Sunday, November 12, 2017

The Sun of God

It's a cloudy morning here on the coast. A fairly cool and dismal looking sort of day. The type of day that is just perfect for either bundling up and walking on a storm-swept beach, if you're into that sort of thing, or cuddling up in a thick blanket with a nice hot mug of cocoa and a good book, if you're not.

Or, if you're like me, sitting on the computer tossing a few thoughts down on the virtual paper.

This morning, while looking through Gleanings, I ran across the following passage:
Consider the sun. Were it to say now, "I am the sun of yesterday," it would speak the truth. And should it, bearing the sequence of time in mind, claim to be other than that sun, it still would speak the truth. In like manner, if it be said that all the days are but one and the same, it is correct and true. And if it be said, with respect to their particular names and designations, that they differ, that again is true. For though they are the same, yet one doth recognize in each a separate designation, a specific attribute, a particular character.
I just love this piece, on so many levels.

In the original, Baha'u'llah is talking about the essential unity of the various Manifestations, and how They are all the same, in the spiritual realms. And this is a wonderful explanation that I have paraphrased so many times over the years. I just love it.

But what really gets me, at least this morning, is the new perspective of the sun itself. I mean, really, how many times do we consider the perspective of the actual sun?

Just think about it. We experience time by the rising of the sun, the changing of the seasons. Our entire concept of time, at least until we developed atomic clocks, was based around the sun. And if we think that it might have been lunar based, just remember that our measuring of lunar time is due to the moon's reflection of the sunlight. Even that is such a powerful metaphor.

But all of this is only due to our very limitation of experience by being trapped on the surface of this planet. The earth itself rotates under our feet. We cannot help it. We cannot stop it. The earth is hurtling around in such a manner that every 24 hours, or so, it rotates on its axis and we experience the rising and setting of the sun. Due to its orbital movement, we experience the changing of the seasons.

This is all beyond our control, and we just take it for granted.

So much of what we experience is solely due to our circumstances.

But then, consider the sun.

The sun doesn't experience time as we do.

It just burns. It processes its hydrogen and helium, and radiates its light. It casts its glow in all directions, unconcerned about the various bodies zipping around it. The sun just is.

The very concept of a day is ridiculous in the perspective of the sun. After all, how is it any different 24 hours from now? Or 48 hours hence? Or in a week? A month? A year? What possible difference could it see between the years 117 and 2017? It still shines on.

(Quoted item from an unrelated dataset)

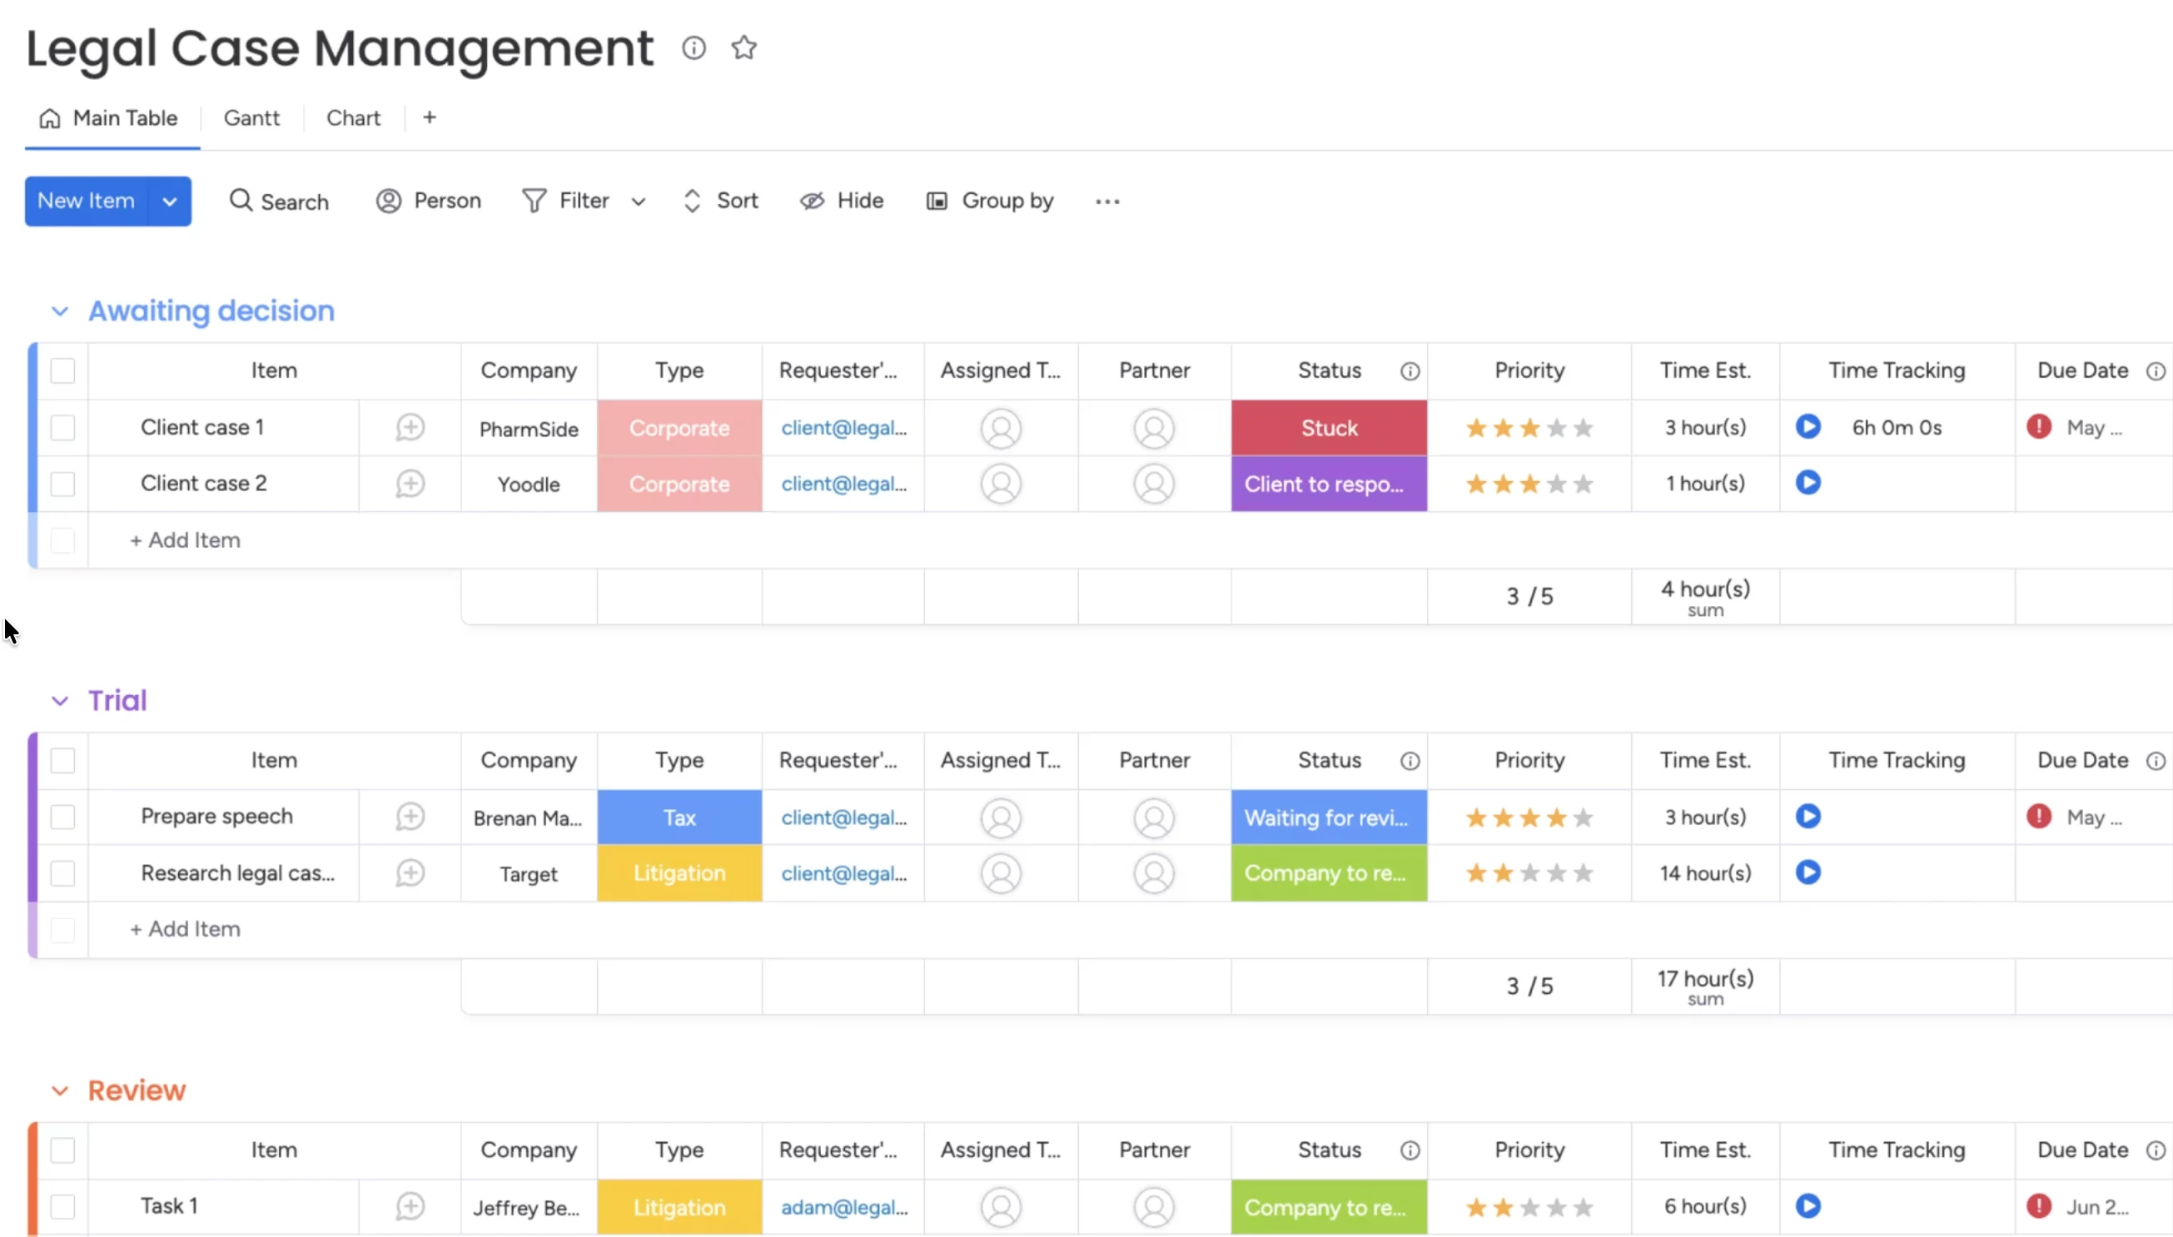The height and width of the screenshot is (1237, 2173).
Task: Open Group by options
Action: pyautogui.click(x=991, y=201)
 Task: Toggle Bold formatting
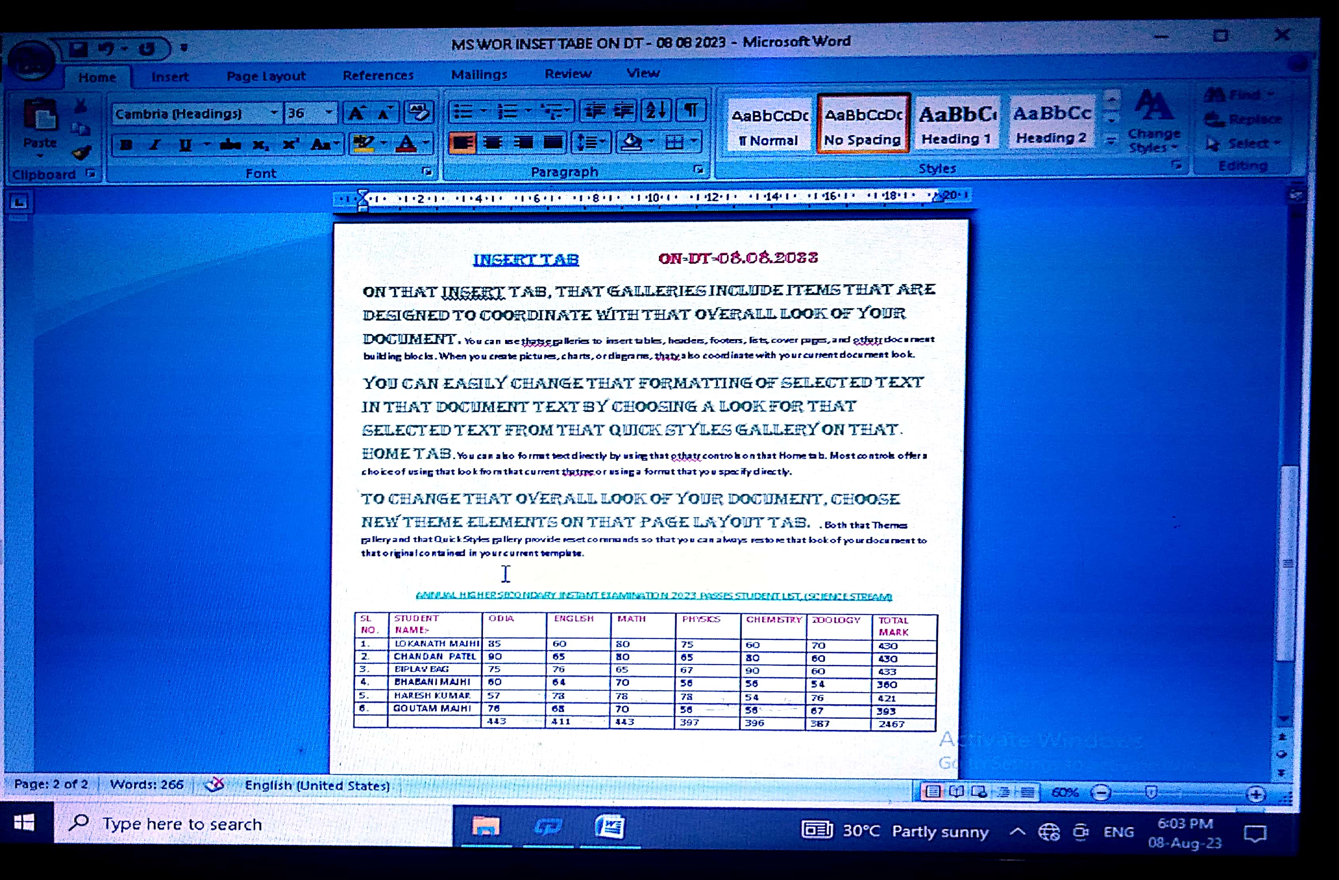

And in the end, isn't this a most beautiful aspect of the metaphor of the sun as God?

It makes the cloudy day almost irrelevant to me. After all, if I just go up a little ways, above the clouds, then the sun is still shining.

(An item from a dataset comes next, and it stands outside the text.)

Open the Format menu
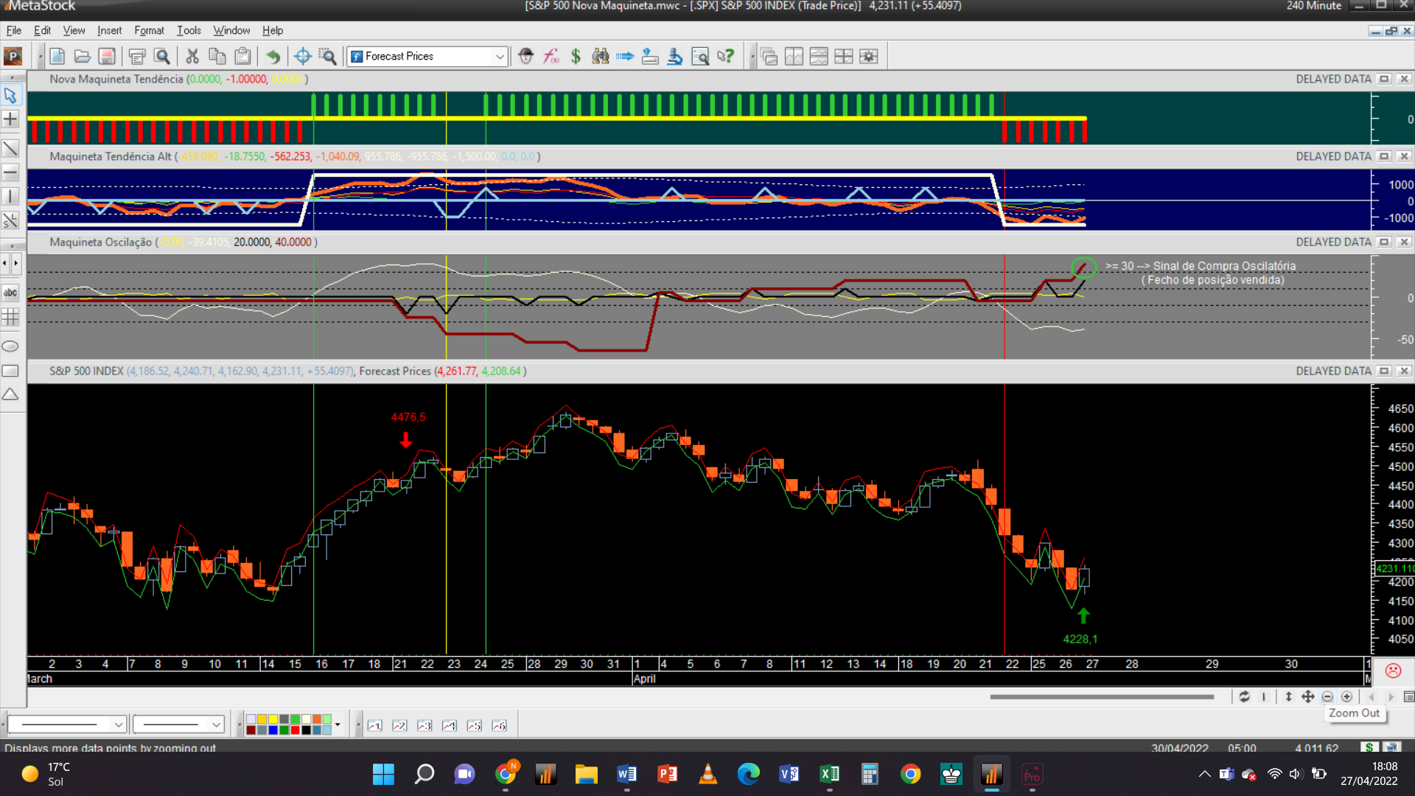Screen dimensions: 1415x796 [x=149, y=30]
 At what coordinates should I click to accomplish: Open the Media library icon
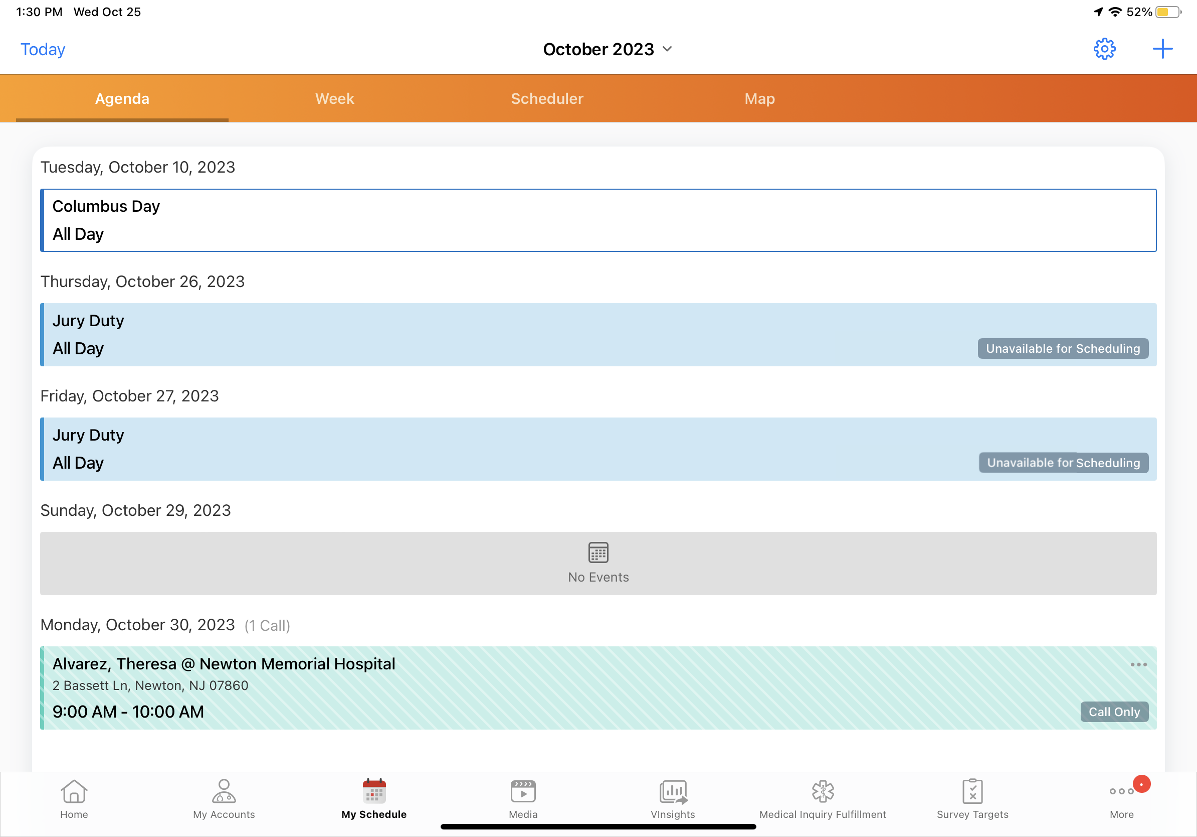coord(523,798)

Mind you, though, it is still a little chilly today.

Maybe I will just curl up in that blanket now and read.

1 comment:

  1. Yep, I can just see you curled up in the front room. With a warm blanket, something from the Writings, & a cup of hot gingery drink. Immersed in the warmth & the Word. Looking up occasionally, tho, to see if the deer are still grazing the front lawn. Whether or not that buck with the drooping ear has made it thru another season. Or which birds are fluttering at the feeders. Enjoy!